Since the Reserve Bank finalised its March forecasts the flow of data has not been very compelling," said ASB chief economist Nick Tuffley this morning.
Markets have over the past week begun "paring back the chances of a June OCR increase" he said. "Although with just over one-third probability for June priced in, it remains a finely balanced decision."
"While there is typically some uncertainty going into every rate announcement, the lack of detail surrounding the potential changes to the tax treatment of investment property in the Budget on May 20 heightens this uncertainty."
Drought was also having an impact, although the effect on GDP would not be known till late June.
"Given the pivotal role these events will play in determining how long the OCR can be left at current stimulatory levels, the Reserve Bank will likely continue to leave the timing of tightening open to both June and July."
The accumulation of "slightly softer data" in recent weeks meant that ASB economists expect the first OCR increase to occur in July.
"The Reserve Bank had (in our view) incorporated a very strong view regarding the pace of quarterly growth over much of 2010, and recent data may lead it to reassess the likelihood of growth being quite that strong," said Tuffley.
One of the key downside surprises to economic growth this quarter was likely to be from weaker output from the agriculture sector.

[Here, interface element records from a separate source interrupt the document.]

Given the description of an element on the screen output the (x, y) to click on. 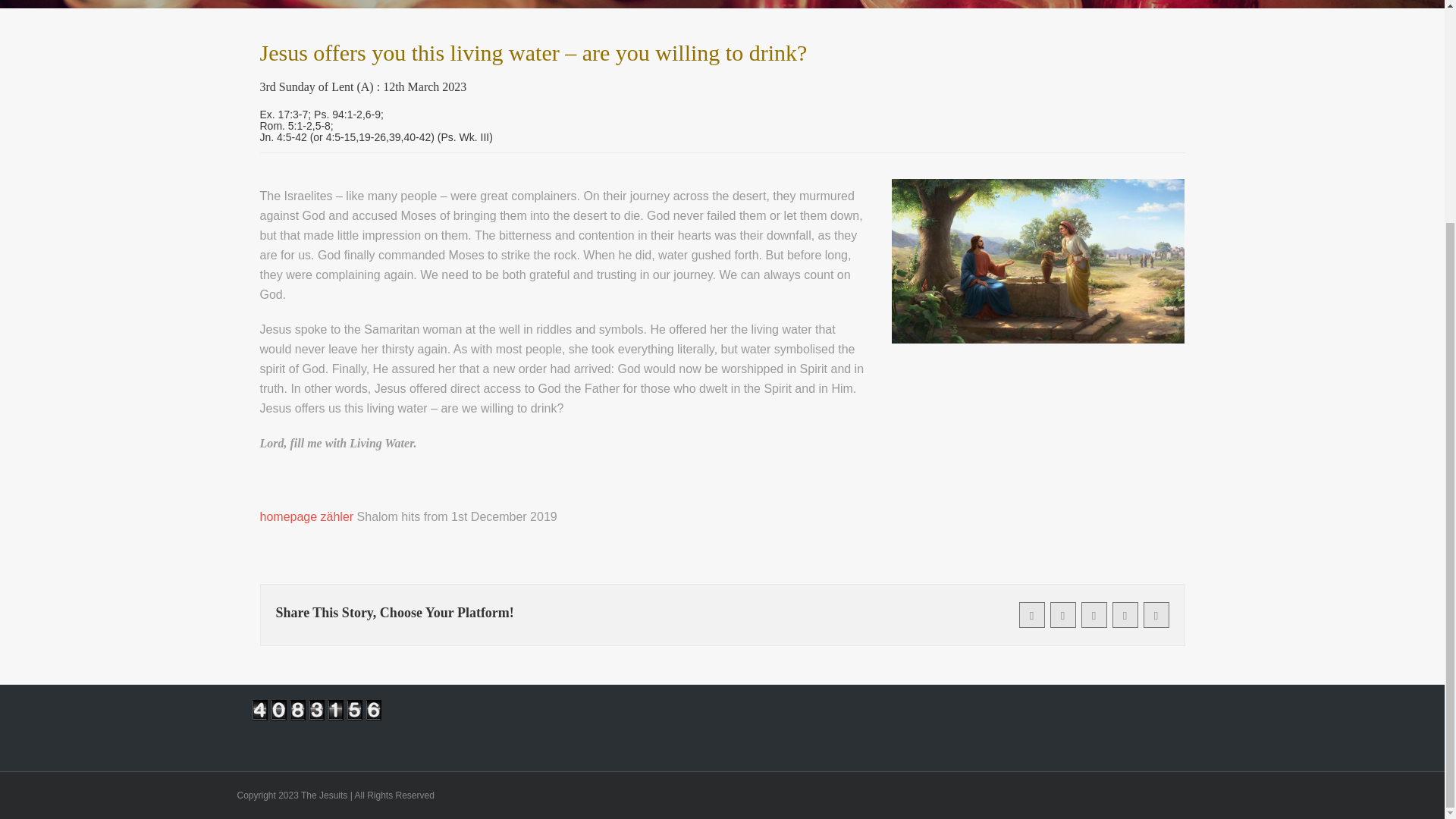
samaritan-woman-well (1038, 261)
Given the description of an element on the screen output the (x, y) to click on. 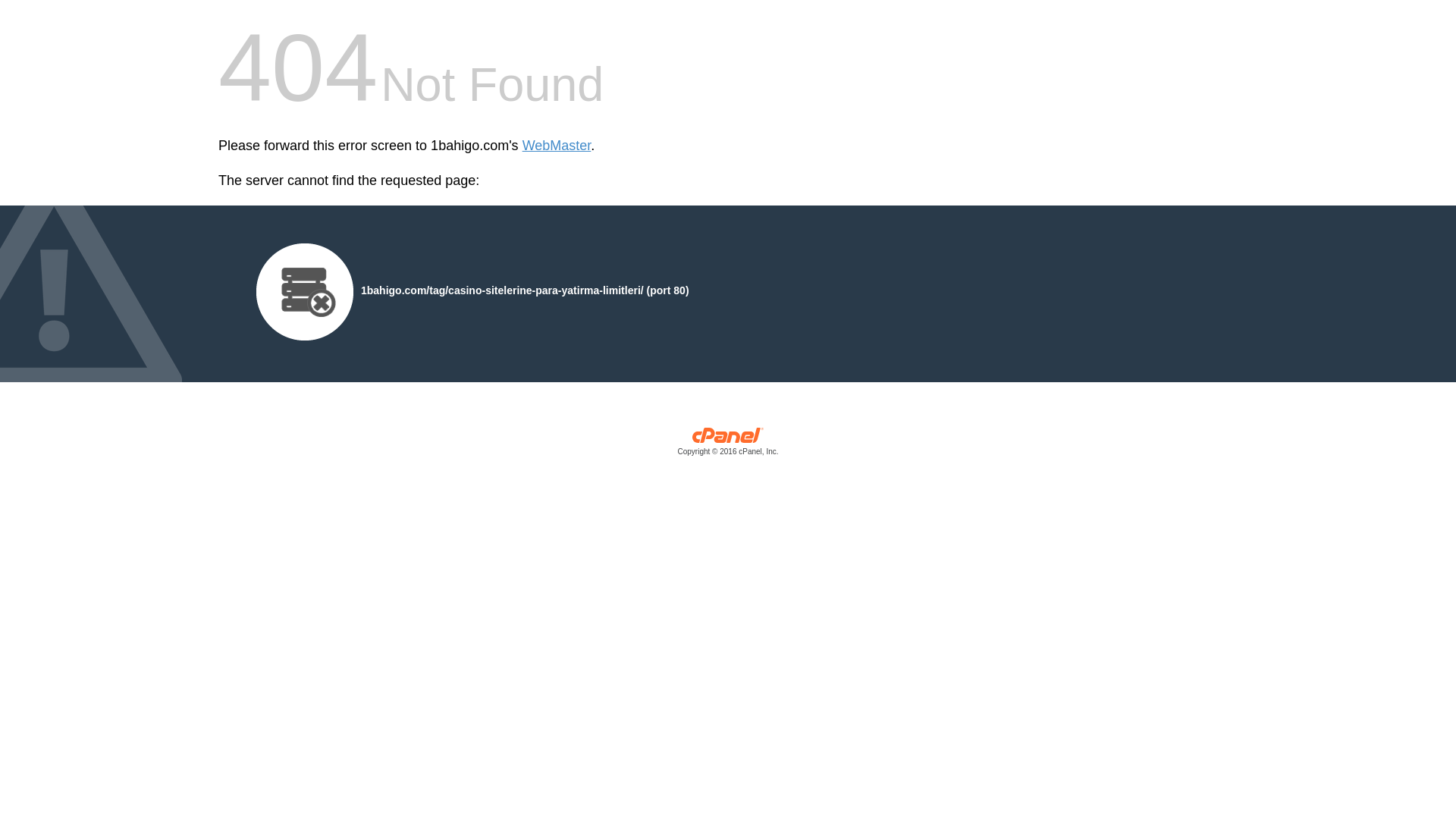
WebMaster Element type: text (556, 145)
Given the description of an element on the screen output the (x, y) to click on. 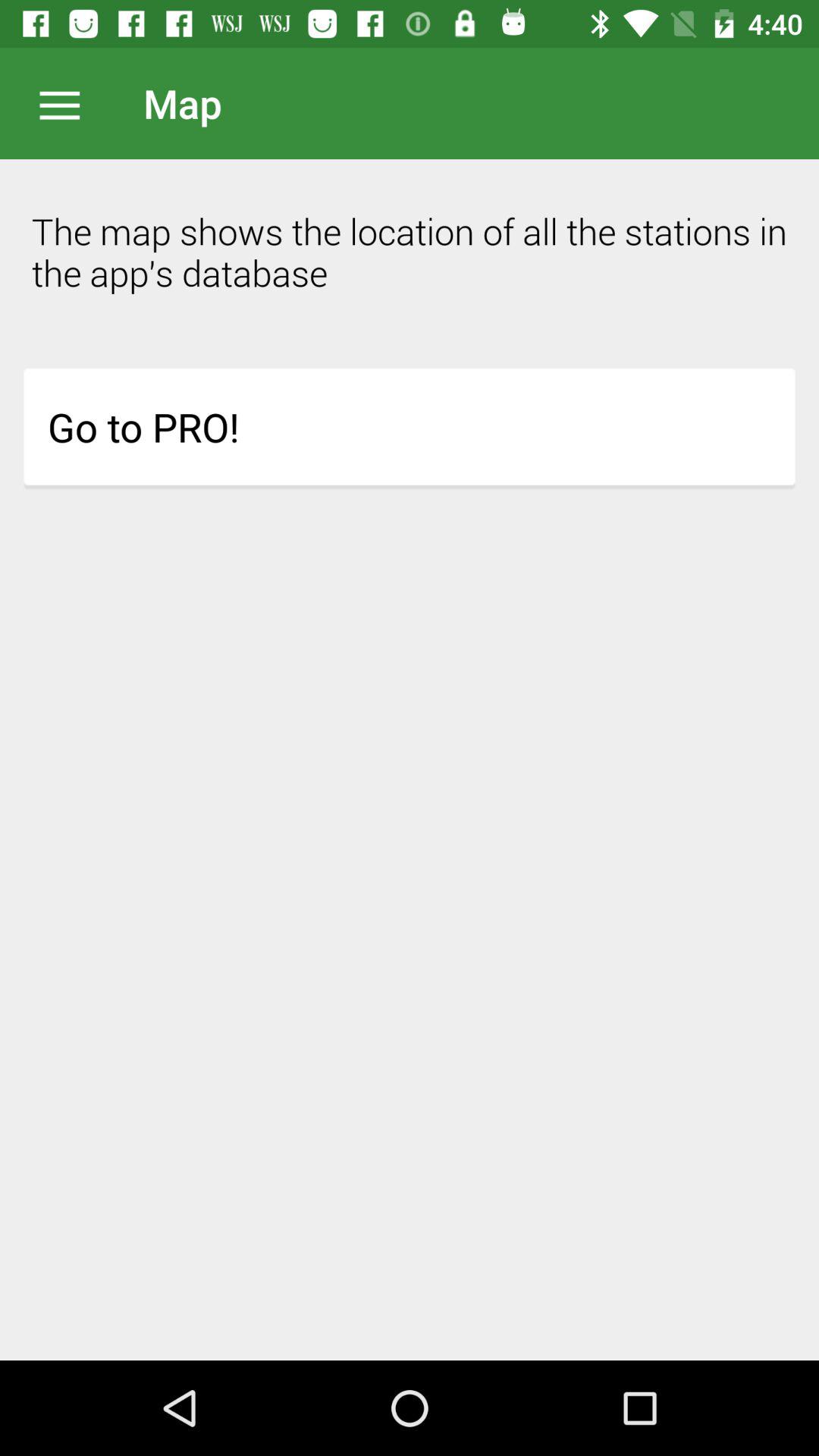
press the item next to map item (67, 103)
Given the description of an element on the screen output the (x, y) to click on. 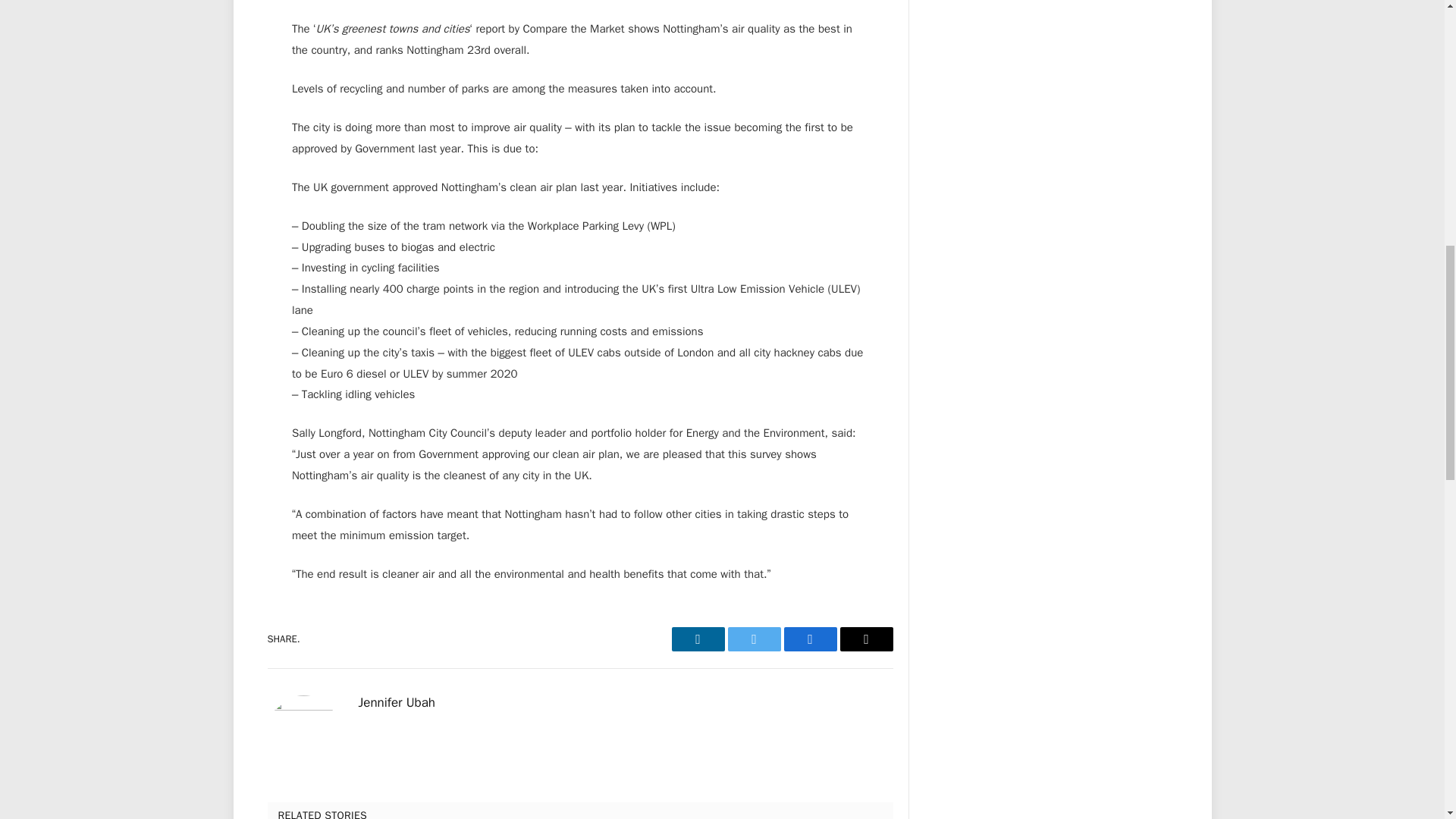
Share on LinkedIn (698, 639)
Given the description of an element on the screen output the (x, y) to click on. 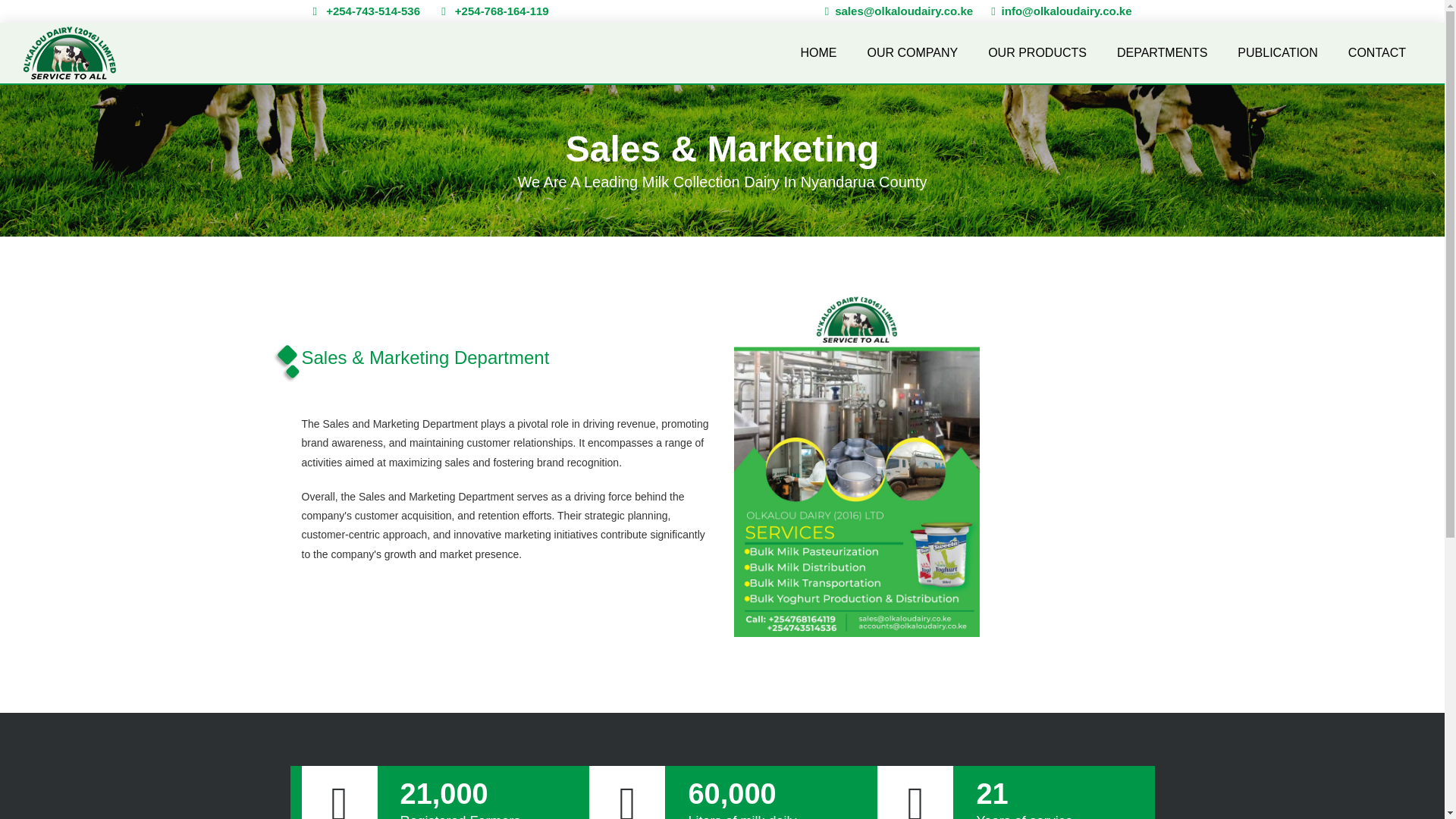
OUR COMPANY (912, 52)
HOME (817, 52)
PUBLICATION (1277, 52)
DEPARTMENTS (1161, 52)
CONTACT (1377, 52)
OUR PRODUCTS (1037, 52)
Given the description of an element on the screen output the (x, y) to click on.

The drought in the top of the North Island had reportedly had a severe impact on dairy production.
"Meanwhile, retail trade has been surprisingly weak, suggesting the household sector remains very cautious. This caution can partly be explained by the fact that the housing market has lost momentum," said Tuffley.
With uncertainty over potential changes to tax policy regarding property investment, many potential buyers are choosing to wait on the sidelines until the Budget announcement on May 20. Even then, any tax changes are likely to continue to weigh on the housing market for some time.